Ahmet Çevik Tiyatrosunu kurma fikri nasıl ortaya çıktı?
Aslında ben kendi tiyatromu kurmayı hep düşünüyordum, fakat herşeyin zamanı var sanırım. İnsanlar bana Ahmet kendi tiyatronu kur dediklerinde, ben hep yemek gibi düşünüyorum derdim. Yemek pişmeden onu ocaktan alamazsın. Eğer alırsan pişmemiş olur. Ben doğru zamanın bu zaman olduğunu düşündüğüm için kurdum. Allaha şükürler olsun ki kurduktan sonra da bir bakıyorsun ki, o kadar çok insan biriktirmişsin ki bir çok alanda bir sürü kapılar açılıyor. Hiç kimse bana hayır demedi.

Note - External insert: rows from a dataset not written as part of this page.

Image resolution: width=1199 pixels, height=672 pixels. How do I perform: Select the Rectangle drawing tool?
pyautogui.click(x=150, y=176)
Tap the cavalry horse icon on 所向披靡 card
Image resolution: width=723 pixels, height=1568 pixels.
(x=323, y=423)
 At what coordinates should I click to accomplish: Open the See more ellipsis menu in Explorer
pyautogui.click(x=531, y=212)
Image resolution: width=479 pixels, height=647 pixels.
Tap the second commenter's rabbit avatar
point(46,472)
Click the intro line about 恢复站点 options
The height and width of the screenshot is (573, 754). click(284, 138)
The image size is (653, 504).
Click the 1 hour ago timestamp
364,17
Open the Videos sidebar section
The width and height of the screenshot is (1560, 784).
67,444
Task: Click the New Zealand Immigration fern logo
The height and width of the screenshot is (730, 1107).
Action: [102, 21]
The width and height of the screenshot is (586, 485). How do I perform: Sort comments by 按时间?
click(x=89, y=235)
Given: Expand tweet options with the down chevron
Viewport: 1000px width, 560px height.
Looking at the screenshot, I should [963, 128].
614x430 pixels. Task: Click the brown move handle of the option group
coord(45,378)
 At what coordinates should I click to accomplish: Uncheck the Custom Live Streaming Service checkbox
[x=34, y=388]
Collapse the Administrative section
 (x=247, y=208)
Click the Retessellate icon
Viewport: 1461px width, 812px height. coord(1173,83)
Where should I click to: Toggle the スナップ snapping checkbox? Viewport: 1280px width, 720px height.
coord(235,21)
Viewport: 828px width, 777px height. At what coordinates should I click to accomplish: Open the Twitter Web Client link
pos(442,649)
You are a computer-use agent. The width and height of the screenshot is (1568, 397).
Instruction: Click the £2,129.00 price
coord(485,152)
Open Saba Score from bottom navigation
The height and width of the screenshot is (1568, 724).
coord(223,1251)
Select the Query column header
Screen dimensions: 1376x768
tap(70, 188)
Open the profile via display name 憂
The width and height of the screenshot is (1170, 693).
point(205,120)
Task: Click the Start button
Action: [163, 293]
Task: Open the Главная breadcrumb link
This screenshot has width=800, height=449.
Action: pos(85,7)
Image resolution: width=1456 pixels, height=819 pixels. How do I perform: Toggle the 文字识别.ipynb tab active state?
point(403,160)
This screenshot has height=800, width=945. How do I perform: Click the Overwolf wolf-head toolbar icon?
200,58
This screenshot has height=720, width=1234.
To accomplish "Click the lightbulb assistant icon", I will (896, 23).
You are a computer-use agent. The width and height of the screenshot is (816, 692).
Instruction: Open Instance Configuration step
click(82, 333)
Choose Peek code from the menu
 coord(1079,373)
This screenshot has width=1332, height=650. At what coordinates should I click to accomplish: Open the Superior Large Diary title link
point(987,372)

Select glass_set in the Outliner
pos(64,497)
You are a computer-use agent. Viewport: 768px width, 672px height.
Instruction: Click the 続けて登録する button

Bana yardımcı olan herkese de teşekkürler ediyorum.
Benim telefonumda babam diye kayıtlı bir kişiydi o…
Oyunlarınızın kapalı gişe oynanmasını neye borçlusunuz?
Allaha şükürler olsun ki yaptığımız oyunlar iyi iş yapıyor. Kesinlikle disipline bağlı. Disiplin çok önemlidir tiyatroda. Halkın ne istediğini biliyorum, onlara onu vermeye çalışıyorum. Bir de gerçekten yılların birikmişliği var. İnsanlar seviyor, sevdikleri için de geliyor. Seyirciyi de biriktiriyorsun. Bir süre sonra yaptığın her işe geliyorlar. Bu sene bir tane daha kabare yaptırıyorum. Şu anda yazılıyor. Mustafa Arıkoğlu yazıyor, “Pardon Bekar Mısınız?” adlı oyunun yazarı. Yeni yapacağım kabareyi de Sümer ağabey’e olan bağlılığımızı biliyorsun. Hatta senin de fotoğraf sergine de gelmişti Sümer Tilmaç, bu kabare de onun adına olacak. Elimden geldiğince onun ismini yaşatacağım. Onu gerçekten çok seviyorum, benim telefonumda babam diye kayıtlı bir kişiydi o, üzerimde çok emeği var. Mekanı cennet olsun.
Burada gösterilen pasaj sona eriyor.